Elena Salillas is currently a Marie Curie Fellow at University of Padova (Dept. Of Neuroscienze).

She has developed diverse research lines along her career. They include research on language processing, math cognition, developmental disorders (Dyscalculia) or bilingual math. For that, she has updated her methodological knowledge when the research questions required new techniques. Thus, she has applied Behavioral, Electrophysiology, Experimental Neuropsychology, lesion analyses, TMS, MEG techniques to test her hypotheses. Perhaps her most sustained research has dealt with the study of spatio-numerical representation from 2004 and Bilingual Math from 2008. From 2010 she developed a consistent line of research describing the specifics of Bilingual math functioning. Addressing questions that have important implications for developmental disorders and math training in bilinguals, laying within important debates in math cognition. Her hypotheses can be transposed to the learning of other contents where the management of the two languages for one process is necessary from early learning. ES has developed another important research line, which merges to the health sector: Two projects on presurgical mapping in two distinct types of patients (intractable epilepsy and brain tumors). They entailed a collaboration with Florida Hospital from children (FH) in the US and Hospital Cruces in Bilbao. They deal mainly with mapping of language and math functions and imply different methods: ECoG and MEG in FH and fMRI, MEG and DCE in the Hospital Cruces. Currently, she has focused on the information that the study of reorganization of math functions in brain tumor patients (LGG) can provide in the understanding of the numerical system. She develops this new line of research at the University of Padova (Dpt. Of Neuroscienze) as a Marie Curie Fellow, in collaboration with the PNC, the AOP and the IRCCS Fondazione Ospedale San Camillo in Lido.

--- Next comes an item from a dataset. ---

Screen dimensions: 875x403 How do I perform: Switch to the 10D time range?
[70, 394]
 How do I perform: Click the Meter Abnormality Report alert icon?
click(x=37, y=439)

Her current research interests mainly involve:

– Finding regularities in the reorganization of the numerical brain in LGG patients, as a channel for understanding alternative neural pathways for the same numerical function, and with the ultimate goal of supporting rehabilitation. This is done through the combination of various neuroimaging techniques with a longitudinal approach.

– The development of a math battery for the mapping of brain math functions in epilepsy patients, combining MEG and ECoG techniques (In collaboration with Florida Hospital, Orlando, US).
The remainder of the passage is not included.